(Information shown)
──────────────────────────────

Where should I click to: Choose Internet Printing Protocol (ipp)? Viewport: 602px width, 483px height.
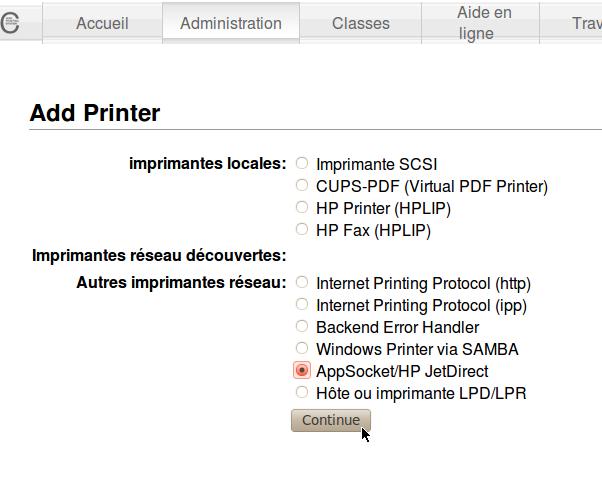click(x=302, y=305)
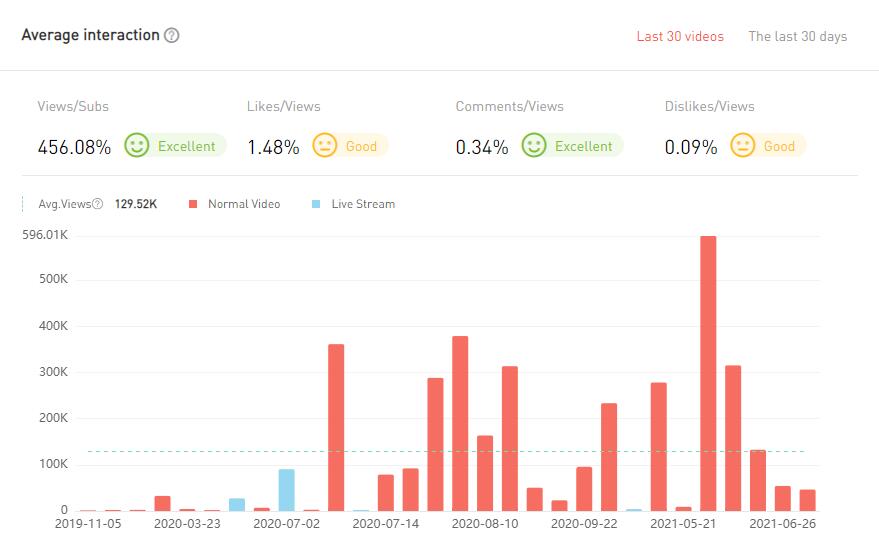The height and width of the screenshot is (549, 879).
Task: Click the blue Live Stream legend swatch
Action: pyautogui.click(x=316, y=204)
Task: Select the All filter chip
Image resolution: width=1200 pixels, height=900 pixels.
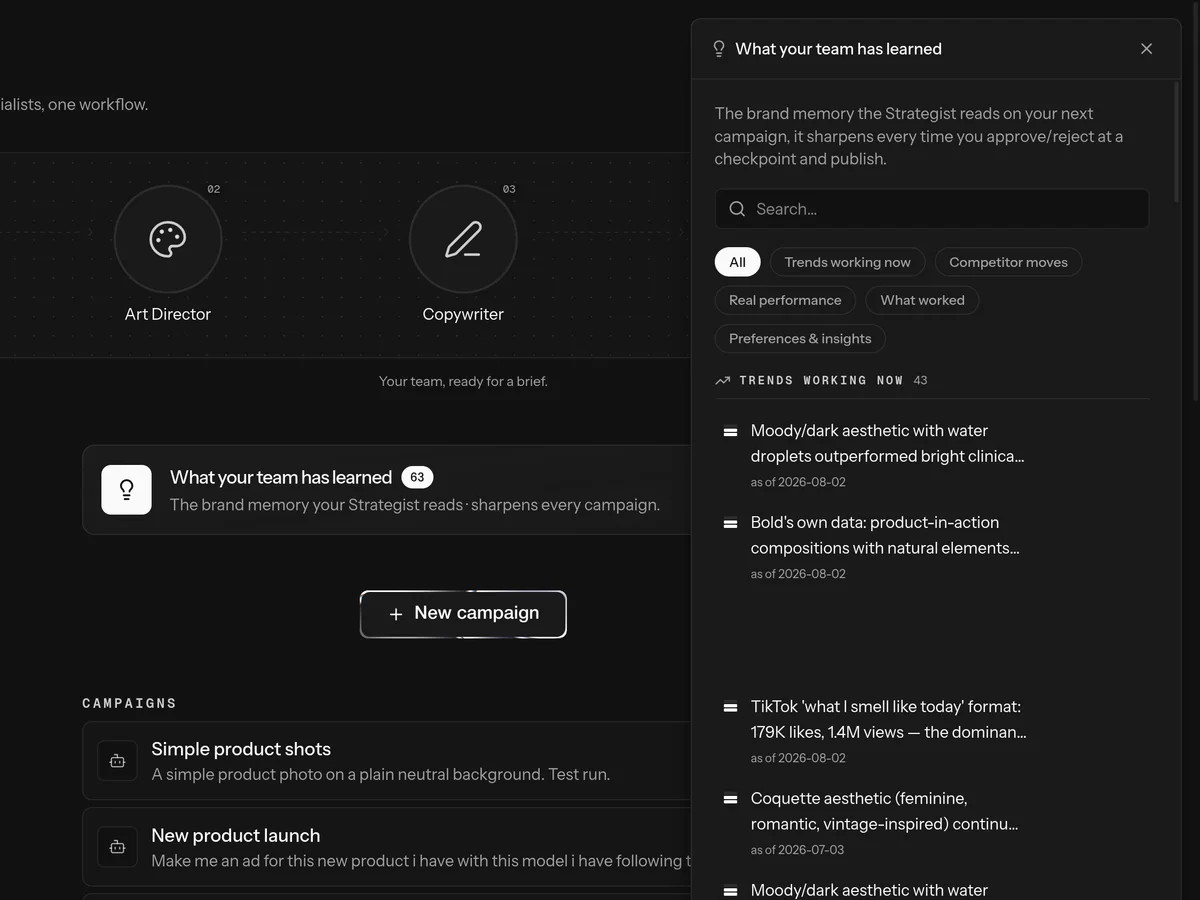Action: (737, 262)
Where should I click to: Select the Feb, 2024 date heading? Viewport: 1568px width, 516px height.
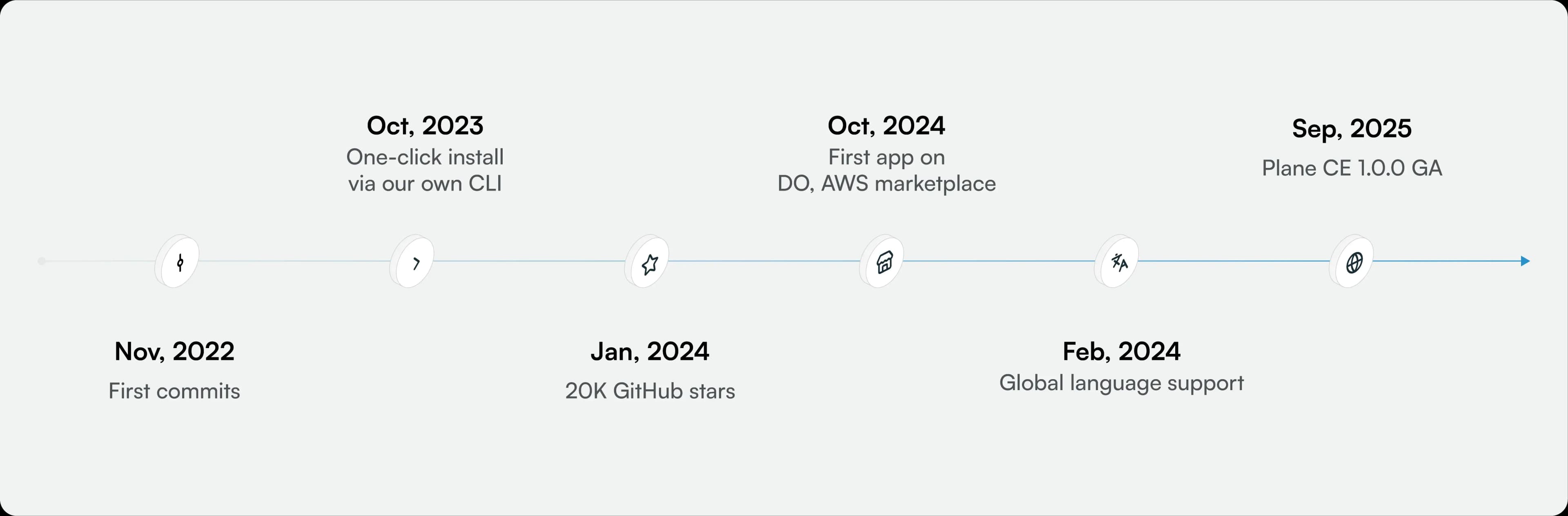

──────────────────────────────

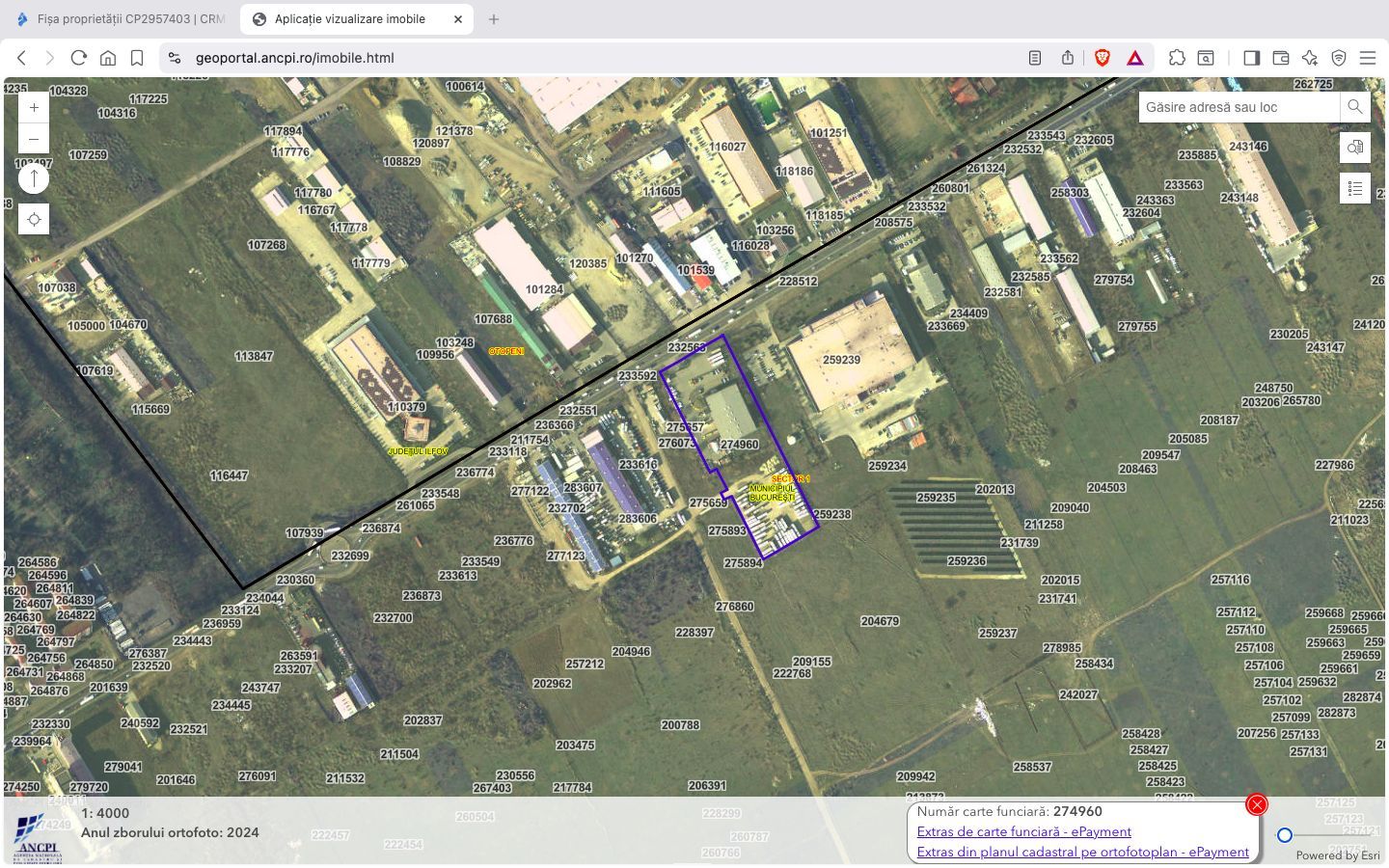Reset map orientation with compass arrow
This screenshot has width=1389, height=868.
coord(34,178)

──────────────────────────────

(Task objective)
When you reach the line that has "Image resolution: width=1200" in the data above, start repeating lines exactly, and stop after the line that has "Where should I click to: Select"; pictures stay out.

(Task response)
Image resolution: width=1200 pixels, height=900 pixels.
Action: (737, 262)
Where should I click to: Select the Feb, 2024 date heading? Viewport: 1568px width, 516px height.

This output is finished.